• MATERIALS PROVIDED
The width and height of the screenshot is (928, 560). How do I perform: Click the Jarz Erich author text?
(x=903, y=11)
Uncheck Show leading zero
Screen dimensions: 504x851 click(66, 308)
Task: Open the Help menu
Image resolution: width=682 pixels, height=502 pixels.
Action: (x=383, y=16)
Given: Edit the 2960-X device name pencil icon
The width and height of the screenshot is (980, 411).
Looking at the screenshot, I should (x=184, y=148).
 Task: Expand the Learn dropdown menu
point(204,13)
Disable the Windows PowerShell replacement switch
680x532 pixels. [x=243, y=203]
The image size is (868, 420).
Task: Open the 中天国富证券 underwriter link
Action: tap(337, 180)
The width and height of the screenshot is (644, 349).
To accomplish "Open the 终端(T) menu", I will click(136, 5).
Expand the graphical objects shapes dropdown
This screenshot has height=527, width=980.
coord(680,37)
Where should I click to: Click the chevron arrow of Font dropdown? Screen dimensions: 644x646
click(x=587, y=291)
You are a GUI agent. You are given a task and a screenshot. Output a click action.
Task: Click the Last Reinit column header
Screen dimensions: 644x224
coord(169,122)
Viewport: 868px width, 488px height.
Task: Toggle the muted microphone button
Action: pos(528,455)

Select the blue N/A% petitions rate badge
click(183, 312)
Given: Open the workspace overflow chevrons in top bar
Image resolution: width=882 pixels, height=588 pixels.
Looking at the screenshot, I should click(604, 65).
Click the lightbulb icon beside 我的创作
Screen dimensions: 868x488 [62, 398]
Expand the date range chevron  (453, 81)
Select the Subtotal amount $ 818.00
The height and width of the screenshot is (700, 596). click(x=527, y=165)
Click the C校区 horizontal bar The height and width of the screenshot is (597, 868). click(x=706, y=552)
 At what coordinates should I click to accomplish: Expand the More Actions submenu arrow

• TASK OBJECTIVE
Above are the entries. Output exactly the lines beginning with the line that has "Image resolution: width=682" and ending with the line that has "Task: Click the Last Reinit column header".

• ANSWER AREA
Image resolution: width=682 pixels, height=502 pixels.
Action: (x=383, y=16)
Given: Edit the 2960-X device name pencil icon
The width and height of the screenshot is (980, 411).
Looking at the screenshot, I should (x=184, y=148).
 Task: Expand the Learn dropdown menu
point(204,13)
Disable the Windows PowerShell replacement switch
680x532 pixels. [x=243, y=203]
The image size is (868, 420).
Task: Open the 中天国富证券 underwriter link
Action: tap(337, 180)
The width and height of the screenshot is (644, 349).
To accomplish "Open the 终端(T) menu", I will click(136, 5).
Expand the graphical objects shapes dropdown
This screenshot has height=527, width=980.
coord(680,37)
Where should I click to: Click the chevron arrow of Font dropdown? Screen dimensions: 644x646
click(x=587, y=291)
You are a GUI agent. You are given a task and a screenshot. Output a click action.
Task: Click the Last Reinit column header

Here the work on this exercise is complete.